_Work to be completed_
Show each row below that contains the string "height", treating uppercase and lowercase as different.

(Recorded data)
--- BEGIN ---

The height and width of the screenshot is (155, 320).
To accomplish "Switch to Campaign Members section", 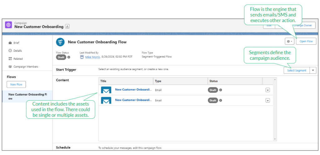I will click(26, 67).
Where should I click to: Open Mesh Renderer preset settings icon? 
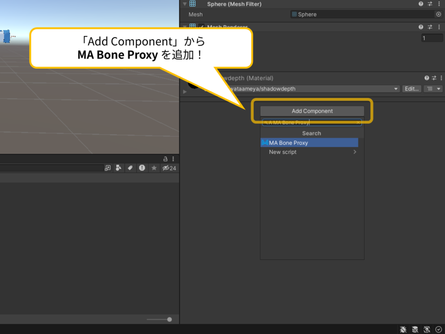click(429, 27)
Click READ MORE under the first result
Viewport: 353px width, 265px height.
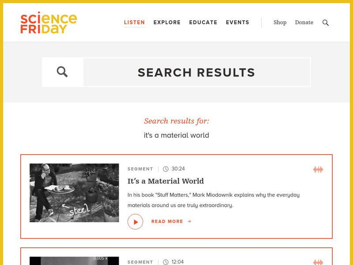(168, 221)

--- END ---

_Exercise result_
The height and width of the screenshot is (155, 320).
Viewport: 353px width, 265px height.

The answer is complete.